ENTRIES PROVIDED:
┌────────

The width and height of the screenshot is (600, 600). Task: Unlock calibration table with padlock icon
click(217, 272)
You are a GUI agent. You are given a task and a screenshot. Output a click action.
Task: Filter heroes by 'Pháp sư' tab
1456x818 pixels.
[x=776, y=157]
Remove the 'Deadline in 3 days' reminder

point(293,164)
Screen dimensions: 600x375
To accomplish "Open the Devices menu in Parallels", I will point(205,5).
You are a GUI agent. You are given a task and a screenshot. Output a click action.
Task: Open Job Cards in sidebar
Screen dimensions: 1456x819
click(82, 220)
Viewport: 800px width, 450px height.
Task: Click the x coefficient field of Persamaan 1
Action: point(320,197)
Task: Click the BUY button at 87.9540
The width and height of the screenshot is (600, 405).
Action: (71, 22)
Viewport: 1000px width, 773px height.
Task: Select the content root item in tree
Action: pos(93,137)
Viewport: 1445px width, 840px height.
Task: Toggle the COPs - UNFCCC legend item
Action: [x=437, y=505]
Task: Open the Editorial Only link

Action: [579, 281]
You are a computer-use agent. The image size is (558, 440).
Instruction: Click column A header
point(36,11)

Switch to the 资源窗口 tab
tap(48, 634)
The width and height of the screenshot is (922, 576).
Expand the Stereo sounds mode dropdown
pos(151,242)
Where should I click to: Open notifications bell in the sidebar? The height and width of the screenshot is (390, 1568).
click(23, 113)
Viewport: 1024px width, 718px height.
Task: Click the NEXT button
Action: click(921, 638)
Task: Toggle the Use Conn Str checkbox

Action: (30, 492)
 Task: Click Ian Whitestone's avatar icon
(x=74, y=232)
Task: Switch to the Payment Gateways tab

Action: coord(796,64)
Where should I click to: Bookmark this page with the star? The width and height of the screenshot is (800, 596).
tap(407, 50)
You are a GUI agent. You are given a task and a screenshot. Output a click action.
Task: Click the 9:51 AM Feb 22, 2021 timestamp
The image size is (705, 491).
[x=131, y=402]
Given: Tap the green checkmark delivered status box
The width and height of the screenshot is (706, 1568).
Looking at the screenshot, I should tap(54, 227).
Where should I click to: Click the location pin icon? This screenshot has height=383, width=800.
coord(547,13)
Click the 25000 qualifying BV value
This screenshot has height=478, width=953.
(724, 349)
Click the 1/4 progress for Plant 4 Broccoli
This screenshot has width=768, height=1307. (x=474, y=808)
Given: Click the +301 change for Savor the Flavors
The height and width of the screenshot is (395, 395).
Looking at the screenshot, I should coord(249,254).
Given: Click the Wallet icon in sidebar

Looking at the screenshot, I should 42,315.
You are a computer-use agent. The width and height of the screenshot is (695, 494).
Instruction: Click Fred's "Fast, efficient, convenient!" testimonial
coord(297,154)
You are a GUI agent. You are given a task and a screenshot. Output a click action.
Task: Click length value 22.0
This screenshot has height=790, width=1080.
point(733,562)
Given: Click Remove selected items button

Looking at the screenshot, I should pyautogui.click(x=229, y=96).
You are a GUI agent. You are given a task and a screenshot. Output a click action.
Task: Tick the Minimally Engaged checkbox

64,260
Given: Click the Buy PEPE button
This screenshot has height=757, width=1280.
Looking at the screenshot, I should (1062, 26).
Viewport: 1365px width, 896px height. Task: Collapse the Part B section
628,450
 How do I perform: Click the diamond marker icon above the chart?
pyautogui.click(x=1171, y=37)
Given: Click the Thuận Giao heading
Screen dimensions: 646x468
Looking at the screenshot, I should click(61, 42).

└────────

In full and without error, transcribe each of the entries.

The width and height of the screenshot is (600, 600). Task: Unlock calibration table with padlock icon
click(217, 272)
You are a GUI agent. You are given a task and a screenshot. Output a click action.
Task: Filter heroes by 'Pháp sư' tab
1456x818 pixels.
[x=776, y=157]
Remove the 'Deadline in 3 days' reminder

point(293,164)
Screen dimensions: 600x375
To accomplish "Open the Devices menu in Parallels", I will point(205,5).
You are a GUI agent. You are given a task and a screenshot. Output a click action.
Task: Open Job Cards in sidebar
Screen dimensions: 1456x819
click(82, 220)
Viewport: 800px width, 450px height.
Task: Click the x coefficient field of Persamaan 1
Action: point(320,197)
Task: Click the BUY button at 87.9540
The width and height of the screenshot is (600, 405).
Action: (71, 22)
Viewport: 1000px width, 773px height.
Task: Select the content root item in tree
Action: pos(93,137)
Viewport: 1445px width, 840px height.
Task: Toggle the COPs - UNFCCC legend item
Action: [x=437, y=505]
Task: Open the Editorial Only link

Action: [579, 281]
You are a computer-use agent. The image size is (558, 440).
Instruction: Click column A header
point(36,11)

Switch to the 资源窗口 tab
tap(48, 634)
The width and height of the screenshot is (922, 576).
Expand the Stereo sounds mode dropdown
pos(151,242)
Where should I click to: Open notifications bell in the sidebar? The height and width of the screenshot is (390, 1568).
click(23, 113)
Viewport: 1024px width, 718px height.
Task: Click the NEXT button
Action: click(921, 638)
Task: Toggle the Use Conn Str checkbox

Action: (30, 492)
 Task: Click Ian Whitestone's avatar icon
(x=74, y=232)
Task: Switch to the Payment Gateways tab

Action: coord(796,64)
Where should I click to: Bookmark this page with the star? The width and height of the screenshot is (800, 596).
tap(407, 50)
You are a GUI agent. You are given a task and a screenshot. Output a click action.
Task: Click the 9:51 AM Feb 22, 2021 timestamp
The image size is (705, 491).
[x=131, y=402]
Given: Tap the green checkmark delivered status box
The width and height of the screenshot is (706, 1568).
Looking at the screenshot, I should tap(54, 227).
Where should I click to: Click the location pin icon? This screenshot has height=383, width=800.
coord(547,13)
Click the 25000 qualifying BV value
This screenshot has height=478, width=953.
(724, 349)
Click the 1/4 progress for Plant 4 Broccoli
This screenshot has width=768, height=1307. (x=474, y=808)
Given: Click the +301 change for Savor the Flavors
The height and width of the screenshot is (395, 395).
Looking at the screenshot, I should coord(249,254).
Given: Click the Wallet icon in sidebar

Looking at the screenshot, I should 42,315.
You are a computer-use agent. The width and height of the screenshot is (695, 494).
Instruction: Click Fred's "Fast, efficient, convenient!" testimonial
coord(297,154)
You are a GUI agent. You are given a task and a screenshot. Output a click action.
Task: Click length value 22.0
This screenshot has height=790, width=1080.
point(733,562)
Given: Click Remove selected items button

Looking at the screenshot, I should pyautogui.click(x=229, y=96).
You are a GUI agent. You are given a task and a screenshot. Output a click action.
Task: Tick the Minimally Engaged checkbox

64,260
Given: Click the Buy PEPE button
This screenshot has height=757, width=1280.
Looking at the screenshot, I should (1062, 26).
Viewport: 1365px width, 896px height. Task: Collapse the Part B section
628,450
 How do I perform: Click the diamond marker icon above the chart?
pyautogui.click(x=1171, y=37)
Given: Click the Thuận Giao heading
Screen dimensions: 646x468
Looking at the screenshot, I should click(61, 42).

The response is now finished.